End-to-end consumer-grade examples in rust/examples/:

  • connect-write-read.rs — open session, write, read back
  • subscribe.rs — long-running subscription
  • subscribe-buffered.rs — buffered subscription (NMX feature)
  • asb-subscribe.rs — ASB subscription
  • recovery.rs — recovery policy + recovery events
  • multi-tag.rssubscribe_many on a 100-tag set
  • secured-write.rswrite_secured (no timestamp) and write_secured_at (timestamped), each taking (current_user_id, verifier_user_id); demonstrates both single-user (current == verifier) and two-person verification paths

Code sample (full)

use std::time::Duration;
use futures::StreamExt;
use mxaccess::{Session, ConnectionOptions, Credentials, MxValue, RecoveryPolicy};

#[tokio::main(flavor = "multi_thread")]
async fn main() -> anyhow::Result<()> {
    tracing_subscriber::fmt::init();

    let mut session = Session::connect(
        ConnectionOptions::nmx("localhost")
            .galaxy_id(1)
            .platform_id(1)
            .engine_id(420)
            .credentials(Credentials::current_user())
            .galaxy_db(std::env::var("MX_GALAXY_DB")?)
            .recovery(RecoveryPolicy::exponential(
                Duration::from_secs(1), 5, Duration::from_secs(60),
            )),
    ).await?;

    session.write("TestChildObject.TestInt", MxValue::Int32(123)).await?;

    let mut sub = session.subscribe("TestChildObject.TestInt").await?;
    while let Some(change) = sub.next().await {
        let change = change?;
        tracing::info!(value = ?change.value, ts = ?change.timestamp, "data change");
    }
    Ok(())
}

What the async layer does not do

  • It does not pretend to be sync.
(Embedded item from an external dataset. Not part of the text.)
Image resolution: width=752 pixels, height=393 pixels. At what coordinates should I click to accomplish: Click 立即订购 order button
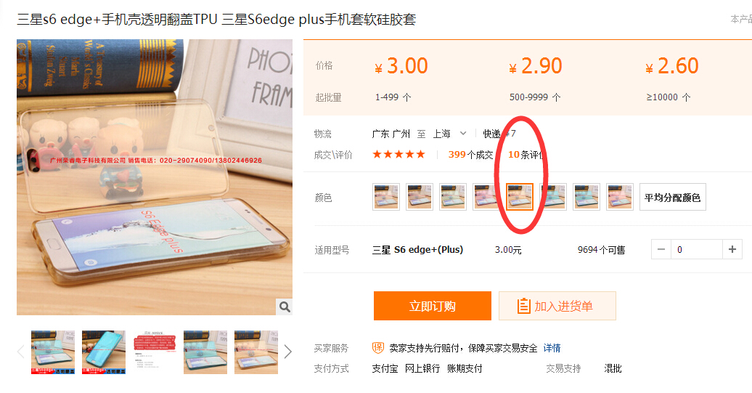(x=433, y=306)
There is no block_on shortcut in the public API.
  • It does not support multiple async runtimes. Tokio only.
  • It does not transmit raw bytes. All operations go through the codec.
  • It does not retry by default. Recovery is opt-in via ConnectionOptions::recovery(...) at session construction. There is no runtime mutator for RecoveryPolicy: Session is Clone + Arc<SessionInner>-backed, so a &mut self setter on a clone would not propagate to other clones; the policy is fixed once and shared by every clone. Consumers that need a different policy build a new Session.
  • It does not own a thread pool. It uses Tokio's runtime.
  • It does not synthesise events the wire does not produce. WriteCompleted only fires when the proven 5-byte completion frame is observed; otherwise RawStatus is exposed verbatim through Session::operation_status_events(). See 70-risks-and-open-questions.md R3/R4.